Items from a data source
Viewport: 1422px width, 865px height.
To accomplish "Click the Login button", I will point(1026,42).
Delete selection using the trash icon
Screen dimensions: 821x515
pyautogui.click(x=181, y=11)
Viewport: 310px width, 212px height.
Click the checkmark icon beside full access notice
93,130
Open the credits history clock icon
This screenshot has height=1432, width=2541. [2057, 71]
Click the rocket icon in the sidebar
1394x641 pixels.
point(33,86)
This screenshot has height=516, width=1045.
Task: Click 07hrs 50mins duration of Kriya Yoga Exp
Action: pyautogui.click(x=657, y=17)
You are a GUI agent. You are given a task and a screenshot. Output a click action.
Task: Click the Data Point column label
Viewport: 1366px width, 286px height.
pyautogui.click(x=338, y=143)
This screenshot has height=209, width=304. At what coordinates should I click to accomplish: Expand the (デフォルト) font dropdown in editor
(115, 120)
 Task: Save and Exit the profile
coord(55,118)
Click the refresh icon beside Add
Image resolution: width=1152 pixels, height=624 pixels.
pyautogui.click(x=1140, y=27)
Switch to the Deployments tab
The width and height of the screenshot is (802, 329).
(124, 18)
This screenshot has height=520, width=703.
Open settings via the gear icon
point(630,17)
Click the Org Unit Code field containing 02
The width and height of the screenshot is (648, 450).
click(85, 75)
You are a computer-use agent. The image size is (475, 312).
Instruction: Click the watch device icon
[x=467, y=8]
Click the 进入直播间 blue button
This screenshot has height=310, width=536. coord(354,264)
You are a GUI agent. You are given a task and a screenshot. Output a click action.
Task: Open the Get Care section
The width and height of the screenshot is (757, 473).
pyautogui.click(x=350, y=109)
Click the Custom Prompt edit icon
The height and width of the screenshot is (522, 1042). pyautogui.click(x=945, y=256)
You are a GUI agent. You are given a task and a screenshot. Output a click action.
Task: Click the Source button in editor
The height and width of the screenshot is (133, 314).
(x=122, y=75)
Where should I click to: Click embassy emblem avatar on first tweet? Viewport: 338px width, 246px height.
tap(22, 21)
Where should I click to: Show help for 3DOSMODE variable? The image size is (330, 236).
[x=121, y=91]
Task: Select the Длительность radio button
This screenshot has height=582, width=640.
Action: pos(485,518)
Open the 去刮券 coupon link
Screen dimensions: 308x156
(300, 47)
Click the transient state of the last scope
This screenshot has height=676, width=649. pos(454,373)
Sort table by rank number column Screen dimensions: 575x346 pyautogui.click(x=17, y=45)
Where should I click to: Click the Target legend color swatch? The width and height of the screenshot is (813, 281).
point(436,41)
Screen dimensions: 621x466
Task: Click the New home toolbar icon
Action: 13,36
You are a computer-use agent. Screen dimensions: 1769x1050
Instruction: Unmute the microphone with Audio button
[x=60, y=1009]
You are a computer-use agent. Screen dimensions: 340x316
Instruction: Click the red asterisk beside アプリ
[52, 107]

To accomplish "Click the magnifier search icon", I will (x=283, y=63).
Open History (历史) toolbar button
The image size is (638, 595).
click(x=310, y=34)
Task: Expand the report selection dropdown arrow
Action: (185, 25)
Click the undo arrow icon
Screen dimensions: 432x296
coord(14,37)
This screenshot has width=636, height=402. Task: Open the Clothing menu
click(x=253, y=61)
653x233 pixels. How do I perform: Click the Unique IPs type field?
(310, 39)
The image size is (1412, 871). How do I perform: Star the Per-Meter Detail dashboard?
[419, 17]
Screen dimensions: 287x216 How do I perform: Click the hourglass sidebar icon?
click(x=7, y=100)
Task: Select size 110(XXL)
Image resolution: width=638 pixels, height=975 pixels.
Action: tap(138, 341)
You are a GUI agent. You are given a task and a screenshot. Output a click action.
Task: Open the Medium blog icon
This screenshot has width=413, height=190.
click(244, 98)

## PROMPT:
Go through the records and output them all, word for word.

## EXERCISE OUTPUT:
Viewport: 1422px width, 865px height.
To accomplish "Click the Login button", I will point(1026,42).
Delete selection using the trash icon
Screen dimensions: 821x515
pyautogui.click(x=181, y=11)
Viewport: 310px width, 212px height.
Click the checkmark icon beside full access notice
93,130
Open the credits history clock icon
This screenshot has height=1432, width=2541. [2057, 71]
Click the rocket icon in the sidebar
1394x641 pixels.
point(33,86)
This screenshot has height=516, width=1045.
Task: Click 07hrs 50mins duration of Kriya Yoga Exp
Action: pyautogui.click(x=657, y=17)
You are a GUI agent. You are given a task and a screenshot. Output a click action.
Task: Click the Data Point column label
Viewport: 1366px width, 286px height.
pyautogui.click(x=338, y=143)
This screenshot has height=209, width=304. At what coordinates should I click to accomplish: Expand the (デフォルト) font dropdown in editor
(115, 120)
 Task: Save and Exit the profile
coord(55,118)
Click the refresh icon beside Add
Image resolution: width=1152 pixels, height=624 pixels.
pyautogui.click(x=1140, y=27)
Switch to the Deployments tab
The width and height of the screenshot is (802, 329).
(124, 18)
This screenshot has height=520, width=703.
Open settings via the gear icon
point(630,17)
Click the Org Unit Code field containing 02
The width and height of the screenshot is (648, 450).
click(85, 75)
You are a computer-use agent. The image size is (475, 312).
Instruction: Click the watch device icon
[x=467, y=8]
Click the 进入直播间 blue button
This screenshot has height=310, width=536. coord(354,264)
You are a GUI agent. You are given a task and a screenshot. Output a click action.
Task: Open the Get Care section
The width and height of the screenshot is (757, 473).
pyautogui.click(x=350, y=109)
Click the Custom Prompt edit icon
The height and width of the screenshot is (522, 1042). pyautogui.click(x=945, y=256)
You are a GUI agent. You are given a task and a screenshot. Output a click action.
Task: Click the Source button in editor
The height and width of the screenshot is (133, 314).
(x=122, y=75)
Where should I click to: Click embassy emblem avatar on first tweet? Viewport: 338px width, 246px height.
tap(22, 21)
Where should I click to: Show help for 3DOSMODE variable? The image size is (330, 236).
[x=121, y=91]
Task: Select the Длительность radio button
This screenshot has height=582, width=640.
Action: pos(485,518)
Open the 去刮券 coupon link
Screen dimensions: 308x156
(300, 47)
Click the transient state of the last scope
This screenshot has height=676, width=649. pos(454,373)
Sort table by rank number column Screen dimensions: 575x346 pyautogui.click(x=17, y=45)
Where should I click to: Click the Target legend color swatch? The width and height of the screenshot is (813, 281).
point(436,41)
Screen dimensions: 621x466
Task: Click the New home toolbar icon
Action: 13,36
You are a computer-use agent. Screen dimensions: 1769x1050
Instruction: Unmute the microphone with Audio button
[x=60, y=1009]
You are a computer-use agent. Screen dimensions: 340x316
Instruction: Click the red asterisk beside アプリ
[52, 107]

To accomplish "Click the magnifier search icon", I will (x=283, y=63).
Open History (历史) toolbar button
The image size is (638, 595).
click(x=310, y=34)
Task: Expand the report selection dropdown arrow
Action: (185, 25)
Click the undo arrow icon
Screen dimensions: 432x296
coord(14,37)
This screenshot has width=636, height=402. Task: Open the Clothing menu
click(x=253, y=61)
653x233 pixels. How do I perform: Click the Unique IPs type field?
(310, 39)
The image size is (1412, 871). How do I perform: Star the Per-Meter Detail dashboard?
[419, 17]
Screen dimensions: 287x216 How do I perform: Click the hourglass sidebar icon?
click(x=7, y=100)
Task: Select size 110(XXL)
Image resolution: width=638 pixels, height=975 pixels.
Action: tap(138, 341)
You are a GUI agent. You are given a task and a screenshot. Output a click action.
Task: Open the Medium blog icon
This screenshot has width=413, height=190.
click(244, 98)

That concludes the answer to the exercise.